Take the material below and extract the lines from the one with "Viewport: 580px width, 728px" through the one with "Given: Click the", word for word, without pictures.

*****

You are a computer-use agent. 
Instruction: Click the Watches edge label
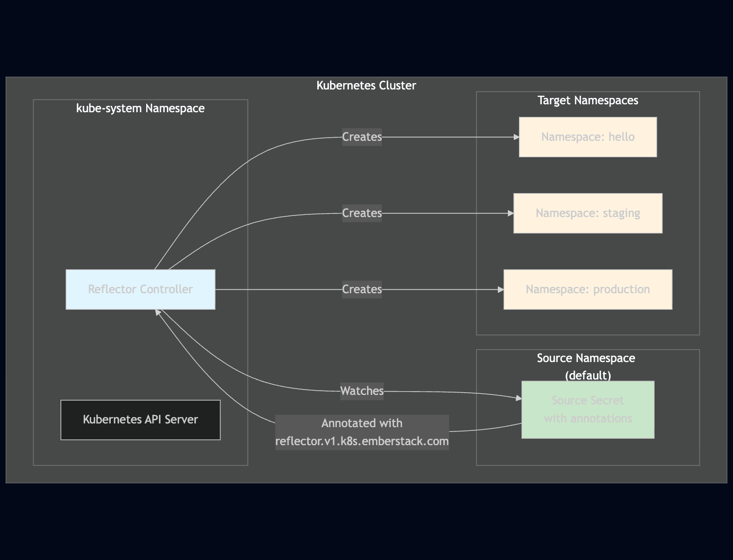[x=362, y=391]
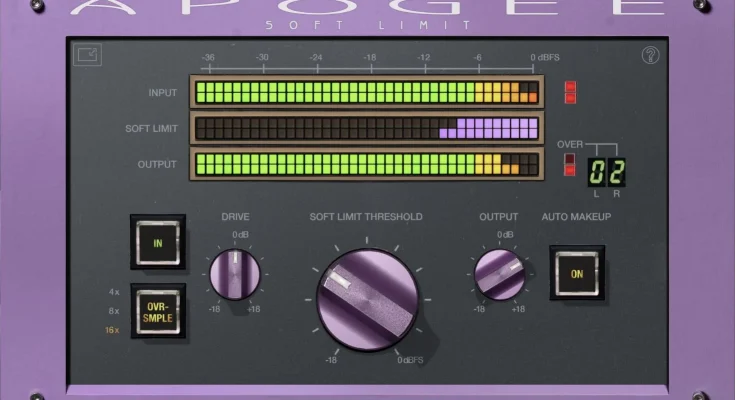Viewport: 735px width, 400px height.
Task: Click the purple SOFT LIMIT reduction meter
Action: click(x=366, y=128)
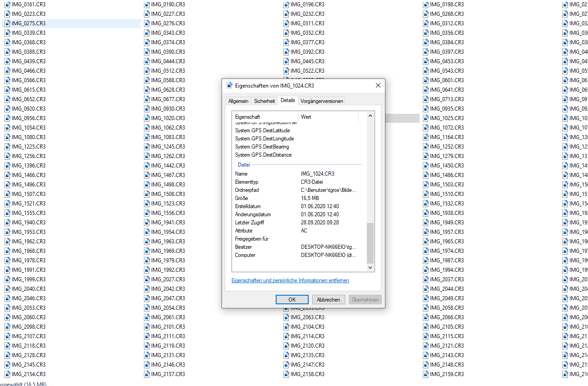The height and width of the screenshot is (386, 588).
Task: Select the IMG_0190.CR3 file icon
Action: (147, 4)
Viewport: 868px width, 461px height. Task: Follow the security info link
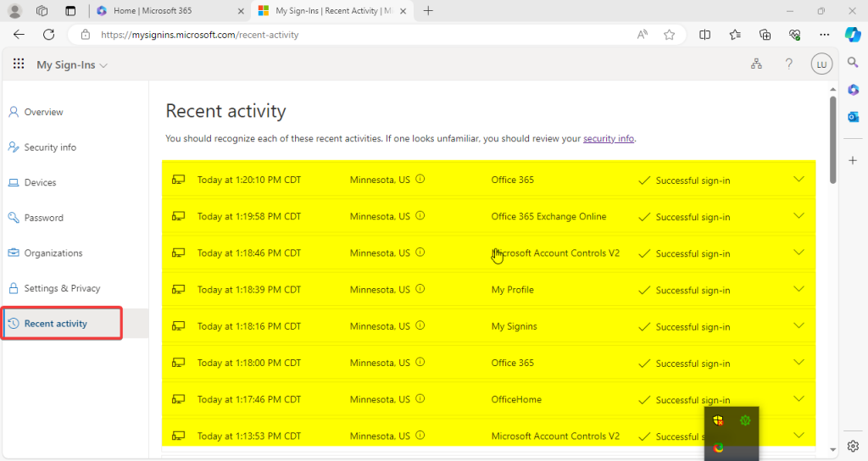608,138
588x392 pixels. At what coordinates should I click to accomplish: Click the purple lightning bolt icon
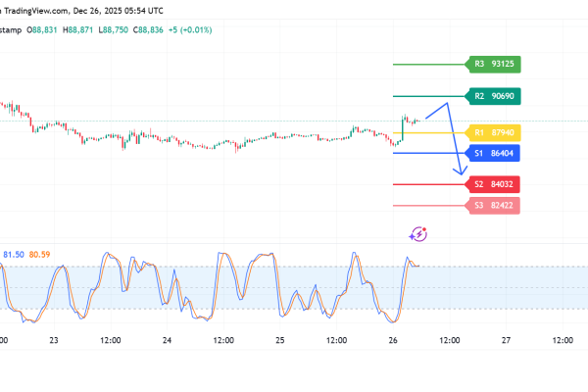(418, 233)
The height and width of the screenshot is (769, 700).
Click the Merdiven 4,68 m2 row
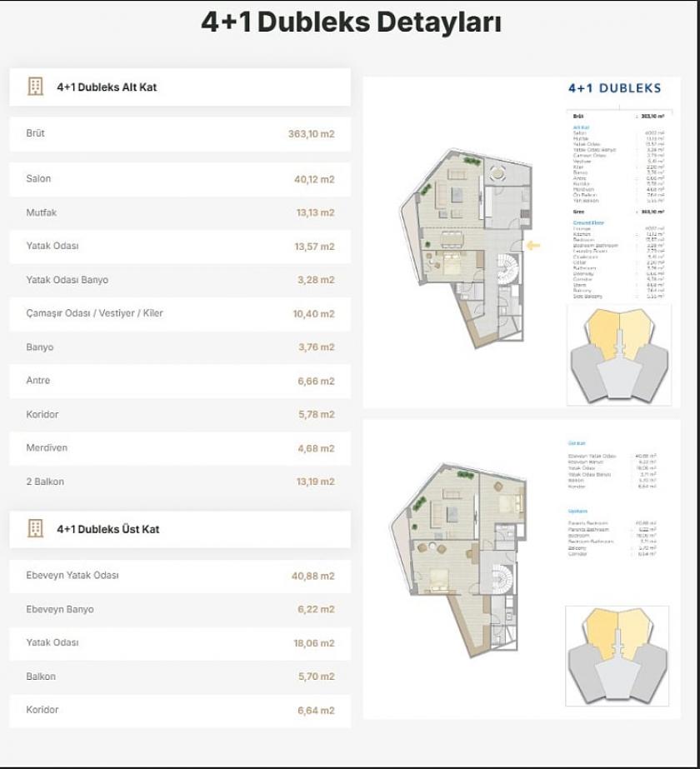tap(179, 448)
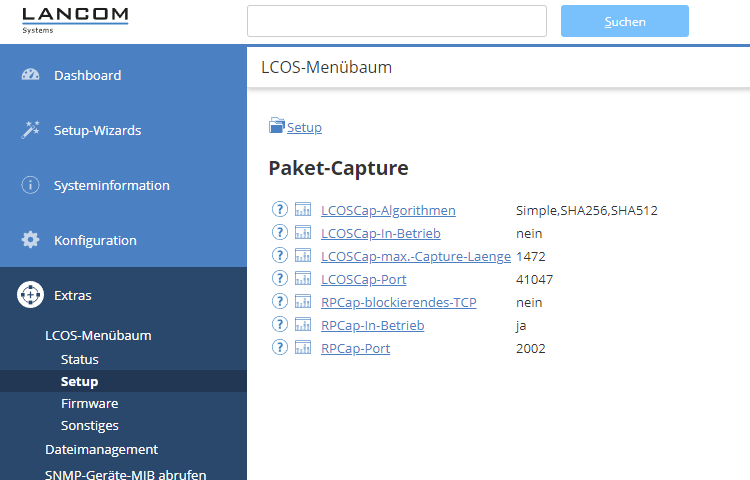Click the help icon beside LCOSCap-Algorithmen

coord(280,210)
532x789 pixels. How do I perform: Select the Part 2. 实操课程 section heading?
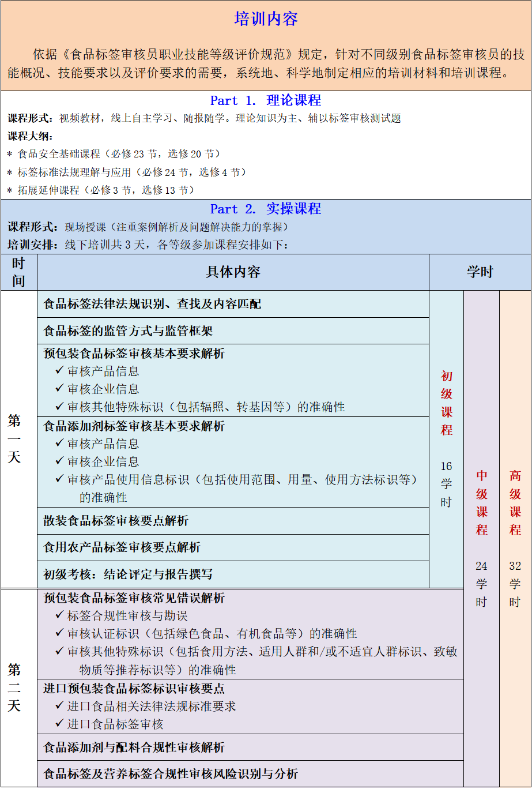[266, 209]
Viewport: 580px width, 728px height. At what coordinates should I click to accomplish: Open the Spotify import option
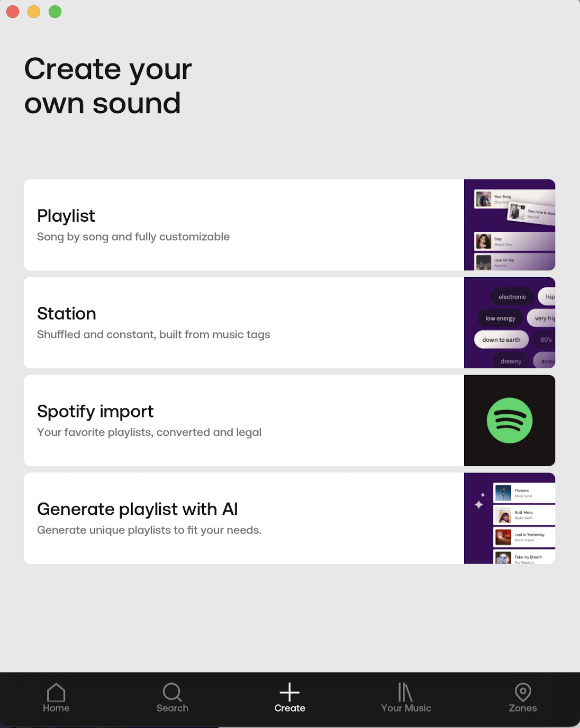tap(243, 421)
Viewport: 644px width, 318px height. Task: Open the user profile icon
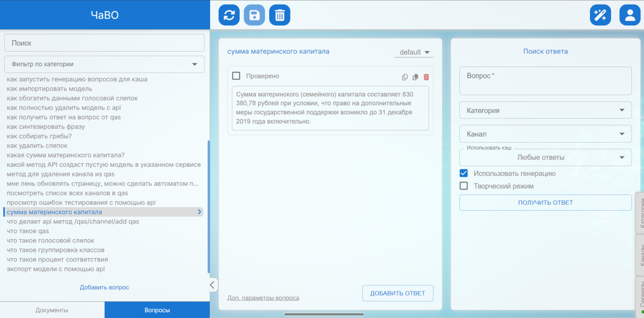point(629,15)
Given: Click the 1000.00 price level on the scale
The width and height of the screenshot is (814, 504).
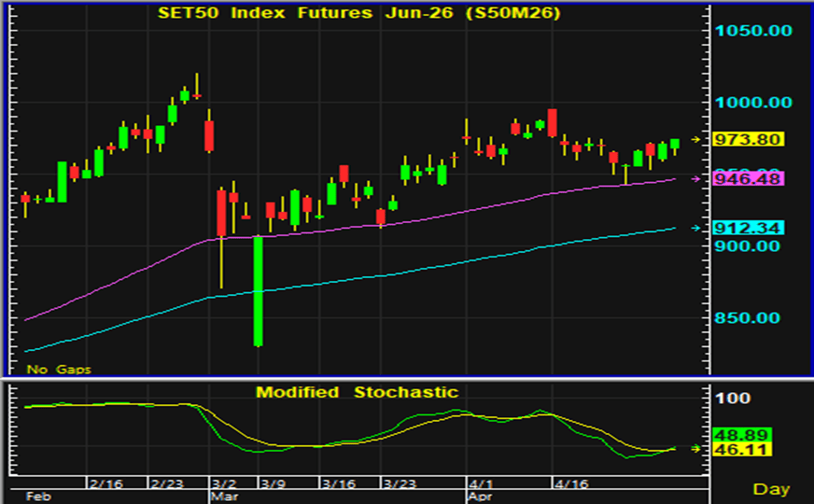Looking at the screenshot, I should point(753,103).
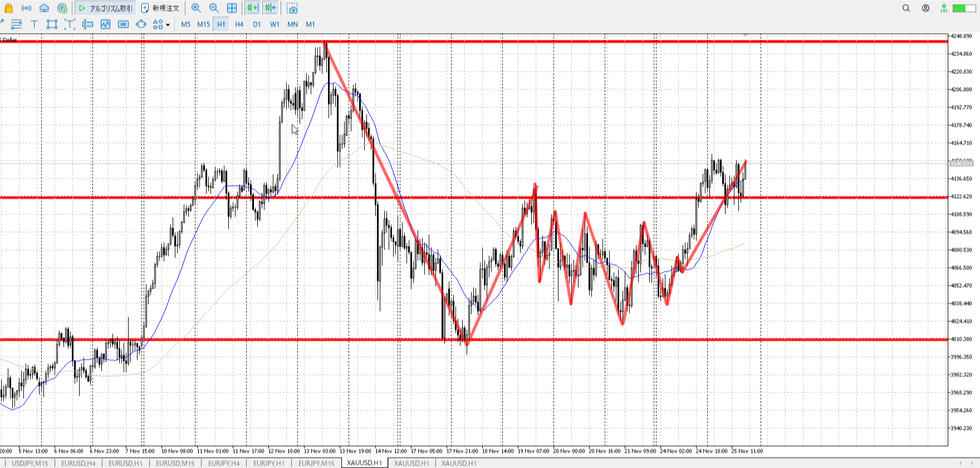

*****

__OUTPUT FOR THIS EXERCISE__:
Viewport: 580px width, 728px height. At what coordinates should I click to accomplish: Open the Spotify import option
tap(243, 421)
Viewport: 644px width, 318px height. Task: Open the user profile icon
point(629,15)
Given: Click the 1000.00 price level on the scale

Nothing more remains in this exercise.